== Segment start ==

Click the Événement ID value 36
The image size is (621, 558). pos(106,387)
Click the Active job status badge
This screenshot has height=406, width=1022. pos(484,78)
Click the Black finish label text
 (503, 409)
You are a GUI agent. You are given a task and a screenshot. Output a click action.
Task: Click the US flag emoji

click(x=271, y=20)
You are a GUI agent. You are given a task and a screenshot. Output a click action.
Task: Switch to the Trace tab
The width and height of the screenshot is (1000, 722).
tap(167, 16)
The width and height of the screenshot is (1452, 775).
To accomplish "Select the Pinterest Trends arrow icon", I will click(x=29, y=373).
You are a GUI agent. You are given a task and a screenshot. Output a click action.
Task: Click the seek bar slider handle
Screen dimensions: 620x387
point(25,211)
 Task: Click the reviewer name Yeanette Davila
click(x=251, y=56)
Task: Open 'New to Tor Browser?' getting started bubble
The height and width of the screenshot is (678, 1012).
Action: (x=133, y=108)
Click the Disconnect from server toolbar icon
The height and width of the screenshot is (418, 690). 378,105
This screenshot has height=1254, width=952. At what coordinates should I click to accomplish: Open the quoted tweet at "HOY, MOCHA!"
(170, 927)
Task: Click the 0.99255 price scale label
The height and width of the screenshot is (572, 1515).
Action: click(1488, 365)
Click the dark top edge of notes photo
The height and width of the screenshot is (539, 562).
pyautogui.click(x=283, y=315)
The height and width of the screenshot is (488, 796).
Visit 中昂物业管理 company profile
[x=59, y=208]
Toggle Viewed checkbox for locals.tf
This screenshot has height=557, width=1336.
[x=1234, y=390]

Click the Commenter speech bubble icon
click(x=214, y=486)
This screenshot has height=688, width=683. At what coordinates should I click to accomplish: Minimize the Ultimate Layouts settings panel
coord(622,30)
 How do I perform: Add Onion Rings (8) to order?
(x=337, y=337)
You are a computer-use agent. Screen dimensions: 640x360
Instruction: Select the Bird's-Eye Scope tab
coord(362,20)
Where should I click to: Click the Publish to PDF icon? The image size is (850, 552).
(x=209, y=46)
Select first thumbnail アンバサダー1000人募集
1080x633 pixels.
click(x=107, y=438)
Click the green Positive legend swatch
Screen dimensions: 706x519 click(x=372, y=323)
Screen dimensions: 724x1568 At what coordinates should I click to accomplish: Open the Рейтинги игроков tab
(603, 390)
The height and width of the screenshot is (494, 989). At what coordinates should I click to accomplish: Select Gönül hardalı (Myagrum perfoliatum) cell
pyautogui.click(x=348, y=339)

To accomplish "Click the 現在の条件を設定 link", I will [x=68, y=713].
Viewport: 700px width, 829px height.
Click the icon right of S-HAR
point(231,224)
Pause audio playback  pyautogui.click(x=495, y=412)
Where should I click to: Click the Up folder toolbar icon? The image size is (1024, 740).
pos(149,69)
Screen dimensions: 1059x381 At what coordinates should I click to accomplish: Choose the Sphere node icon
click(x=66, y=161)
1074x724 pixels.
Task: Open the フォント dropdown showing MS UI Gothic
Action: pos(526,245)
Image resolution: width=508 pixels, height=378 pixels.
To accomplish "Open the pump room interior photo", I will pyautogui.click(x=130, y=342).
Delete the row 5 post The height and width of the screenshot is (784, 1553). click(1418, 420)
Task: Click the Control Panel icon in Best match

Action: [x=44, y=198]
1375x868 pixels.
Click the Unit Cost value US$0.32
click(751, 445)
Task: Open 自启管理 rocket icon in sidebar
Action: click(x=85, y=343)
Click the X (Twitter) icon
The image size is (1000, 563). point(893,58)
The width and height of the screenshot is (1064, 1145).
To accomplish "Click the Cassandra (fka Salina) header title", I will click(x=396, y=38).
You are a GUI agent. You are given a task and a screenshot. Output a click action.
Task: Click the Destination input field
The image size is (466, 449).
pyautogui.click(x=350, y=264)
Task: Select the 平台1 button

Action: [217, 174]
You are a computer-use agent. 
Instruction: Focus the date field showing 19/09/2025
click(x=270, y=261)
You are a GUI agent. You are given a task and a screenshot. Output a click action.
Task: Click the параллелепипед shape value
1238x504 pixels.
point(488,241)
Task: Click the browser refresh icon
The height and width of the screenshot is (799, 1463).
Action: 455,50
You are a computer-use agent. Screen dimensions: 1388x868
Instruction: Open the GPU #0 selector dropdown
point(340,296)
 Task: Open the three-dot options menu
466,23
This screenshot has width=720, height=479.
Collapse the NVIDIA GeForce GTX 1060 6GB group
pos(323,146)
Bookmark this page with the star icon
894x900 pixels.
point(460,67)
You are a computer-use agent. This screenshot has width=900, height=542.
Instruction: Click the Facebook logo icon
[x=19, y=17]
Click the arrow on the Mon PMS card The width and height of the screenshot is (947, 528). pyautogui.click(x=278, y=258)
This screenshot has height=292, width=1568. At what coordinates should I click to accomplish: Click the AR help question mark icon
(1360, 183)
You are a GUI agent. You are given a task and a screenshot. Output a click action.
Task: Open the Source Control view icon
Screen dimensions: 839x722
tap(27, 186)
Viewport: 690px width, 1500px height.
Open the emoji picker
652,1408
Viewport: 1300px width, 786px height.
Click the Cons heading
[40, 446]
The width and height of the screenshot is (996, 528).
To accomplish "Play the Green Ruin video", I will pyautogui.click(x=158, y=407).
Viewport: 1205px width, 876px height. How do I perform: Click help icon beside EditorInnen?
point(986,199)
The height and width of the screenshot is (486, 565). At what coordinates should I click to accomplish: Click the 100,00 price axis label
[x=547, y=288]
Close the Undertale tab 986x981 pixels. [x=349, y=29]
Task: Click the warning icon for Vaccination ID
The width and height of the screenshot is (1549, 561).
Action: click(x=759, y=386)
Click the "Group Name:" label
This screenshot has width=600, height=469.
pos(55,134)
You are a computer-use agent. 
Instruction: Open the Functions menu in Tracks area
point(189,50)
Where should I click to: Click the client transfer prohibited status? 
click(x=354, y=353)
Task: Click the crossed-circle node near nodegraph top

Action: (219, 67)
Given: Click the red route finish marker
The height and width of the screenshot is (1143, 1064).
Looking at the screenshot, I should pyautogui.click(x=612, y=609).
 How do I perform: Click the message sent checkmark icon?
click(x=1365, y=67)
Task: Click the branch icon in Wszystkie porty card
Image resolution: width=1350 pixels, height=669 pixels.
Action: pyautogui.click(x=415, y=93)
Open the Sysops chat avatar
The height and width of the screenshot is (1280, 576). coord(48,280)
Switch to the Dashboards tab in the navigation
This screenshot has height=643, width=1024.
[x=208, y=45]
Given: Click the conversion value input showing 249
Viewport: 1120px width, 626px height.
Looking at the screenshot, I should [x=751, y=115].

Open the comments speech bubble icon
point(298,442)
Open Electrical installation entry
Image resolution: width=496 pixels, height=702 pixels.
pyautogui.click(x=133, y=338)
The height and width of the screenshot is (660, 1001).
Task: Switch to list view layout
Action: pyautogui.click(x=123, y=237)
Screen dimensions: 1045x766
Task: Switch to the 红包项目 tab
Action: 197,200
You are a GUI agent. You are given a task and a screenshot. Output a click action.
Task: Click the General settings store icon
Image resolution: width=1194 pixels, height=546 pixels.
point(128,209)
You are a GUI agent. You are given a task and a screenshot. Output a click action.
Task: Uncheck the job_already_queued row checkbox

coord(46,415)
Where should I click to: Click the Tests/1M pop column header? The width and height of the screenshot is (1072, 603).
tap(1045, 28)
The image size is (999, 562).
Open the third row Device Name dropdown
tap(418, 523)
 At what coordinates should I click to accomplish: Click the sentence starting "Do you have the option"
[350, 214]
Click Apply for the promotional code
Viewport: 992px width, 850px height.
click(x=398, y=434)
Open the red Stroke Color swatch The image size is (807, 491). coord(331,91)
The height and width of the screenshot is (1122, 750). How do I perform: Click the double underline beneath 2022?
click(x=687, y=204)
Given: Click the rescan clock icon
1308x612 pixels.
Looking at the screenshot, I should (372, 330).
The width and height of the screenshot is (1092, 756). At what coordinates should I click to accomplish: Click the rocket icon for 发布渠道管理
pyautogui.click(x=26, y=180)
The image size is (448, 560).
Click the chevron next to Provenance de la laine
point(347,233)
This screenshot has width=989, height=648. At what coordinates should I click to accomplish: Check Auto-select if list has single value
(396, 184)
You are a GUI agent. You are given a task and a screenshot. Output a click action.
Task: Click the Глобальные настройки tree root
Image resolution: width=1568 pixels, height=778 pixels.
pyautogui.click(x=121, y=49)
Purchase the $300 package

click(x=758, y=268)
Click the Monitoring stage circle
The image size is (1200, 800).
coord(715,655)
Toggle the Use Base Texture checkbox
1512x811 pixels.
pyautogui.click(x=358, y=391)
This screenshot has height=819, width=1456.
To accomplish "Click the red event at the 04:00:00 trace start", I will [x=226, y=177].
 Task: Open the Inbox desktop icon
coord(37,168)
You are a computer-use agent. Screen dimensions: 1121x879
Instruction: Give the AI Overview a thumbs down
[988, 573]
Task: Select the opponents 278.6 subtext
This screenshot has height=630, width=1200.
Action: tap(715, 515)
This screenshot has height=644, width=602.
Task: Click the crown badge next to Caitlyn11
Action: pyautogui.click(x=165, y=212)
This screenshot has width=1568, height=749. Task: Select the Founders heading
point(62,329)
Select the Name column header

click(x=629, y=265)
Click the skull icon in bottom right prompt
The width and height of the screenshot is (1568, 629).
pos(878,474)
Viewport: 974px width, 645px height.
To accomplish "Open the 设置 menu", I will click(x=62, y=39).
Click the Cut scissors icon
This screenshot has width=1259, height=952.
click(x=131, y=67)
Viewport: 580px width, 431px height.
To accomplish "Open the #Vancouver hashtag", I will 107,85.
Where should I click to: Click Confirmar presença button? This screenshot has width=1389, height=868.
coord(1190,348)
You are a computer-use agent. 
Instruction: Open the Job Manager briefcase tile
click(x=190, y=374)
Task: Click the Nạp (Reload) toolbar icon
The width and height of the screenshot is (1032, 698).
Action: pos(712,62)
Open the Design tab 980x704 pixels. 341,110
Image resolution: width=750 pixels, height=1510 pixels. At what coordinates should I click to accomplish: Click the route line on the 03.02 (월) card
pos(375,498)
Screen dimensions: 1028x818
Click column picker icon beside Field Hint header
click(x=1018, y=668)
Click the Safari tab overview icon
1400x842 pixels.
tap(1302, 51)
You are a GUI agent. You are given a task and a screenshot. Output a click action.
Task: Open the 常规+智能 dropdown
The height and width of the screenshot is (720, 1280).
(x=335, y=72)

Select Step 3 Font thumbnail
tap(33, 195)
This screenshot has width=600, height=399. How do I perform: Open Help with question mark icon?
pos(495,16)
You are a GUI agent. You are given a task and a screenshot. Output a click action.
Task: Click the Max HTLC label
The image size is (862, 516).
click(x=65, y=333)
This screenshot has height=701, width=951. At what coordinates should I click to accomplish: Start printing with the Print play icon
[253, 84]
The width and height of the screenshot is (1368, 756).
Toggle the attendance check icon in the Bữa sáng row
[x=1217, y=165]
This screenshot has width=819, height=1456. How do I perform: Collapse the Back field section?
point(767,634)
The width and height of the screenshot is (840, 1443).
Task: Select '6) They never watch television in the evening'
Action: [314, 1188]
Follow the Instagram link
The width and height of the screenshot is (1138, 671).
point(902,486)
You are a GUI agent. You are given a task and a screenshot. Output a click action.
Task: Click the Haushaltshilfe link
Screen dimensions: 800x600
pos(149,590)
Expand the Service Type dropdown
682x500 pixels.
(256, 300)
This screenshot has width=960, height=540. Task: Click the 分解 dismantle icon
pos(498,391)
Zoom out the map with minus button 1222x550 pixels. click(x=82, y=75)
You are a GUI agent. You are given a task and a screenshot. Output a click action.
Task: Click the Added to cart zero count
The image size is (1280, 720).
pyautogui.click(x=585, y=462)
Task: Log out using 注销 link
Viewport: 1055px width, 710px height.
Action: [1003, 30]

== Segment end ==

> **Task objective**
From the first line of the records above to the line that contains "You are a computer-use agent. Screen dimensions: 640x360", quote each line exactly.

> **Result of the exercise**
Click the Événement ID value 36
The image size is (621, 558). pos(106,387)
Click the Active job status badge
This screenshot has height=406, width=1022. pos(484,78)
Click the Black finish label text
 (503, 409)
You are a GUI agent. You are given a task and a screenshot. Output a click action.
Task: Click the US flag emoji

click(x=271, y=20)
You are a GUI agent. You are given a task and a screenshot. Output a click action.
Task: Switch to the Trace tab
The width and height of the screenshot is (1000, 722).
tap(167, 16)
The width and height of the screenshot is (1452, 775).
To accomplish "Select the Pinterest Trends arrow icon", I will click(x=29, y=373).
You are a GUI agent. You are given a task and a screenshot. Output a click action.
Task: Click the seek bar slider handle
Screen dimensions: 620x387
point(25,211)
 Task: Click the reviewer name Yeanette Davila
click(x=251, y=56)
Task: Open 'New to Tor Browser?' getting started bubble
The height and width of the screenshot is (678, 1012).
Action: (x=133, y=108)
Click the Disconnect from server toolbar icon
The height and width of the screenshot is (418, 690). 378,105
This screenshot has height=1254, width=952. At what coordinates should I click to accomplish: Open the quoted tweet at "HOY, MOCHA!"
(170, 927)
Task: Click the 0.99255 price scale label
The height and width of the screenshot is (572, 1515).
Action: click(1488, 365)
Click the dark top edge of notes photo
The height and width of the screenshot is (539, 562).
pyautogui.click(x=283, y=315)
The height and width of the screenshot is (488, 796).
Visit 中昂物业管理 company profile
[x=59, y=208]
Toggle Viewed checkbox for locals.tf
This screenshot has height=557, width=1336.
[x=1234, y=390]

Click the Commenter speech bubble icon
click(x=214, y=486)
This screenshot has height=688, width=683. At what coordinates should I click to accomplish: Minimize the Ultimate Layouts settings panel
coord(622,30)
 How do I perform: Add Onion Rings (8) to order?
(x=337, y=337)
You are a computer-use agent. Screen dimensions: 640x360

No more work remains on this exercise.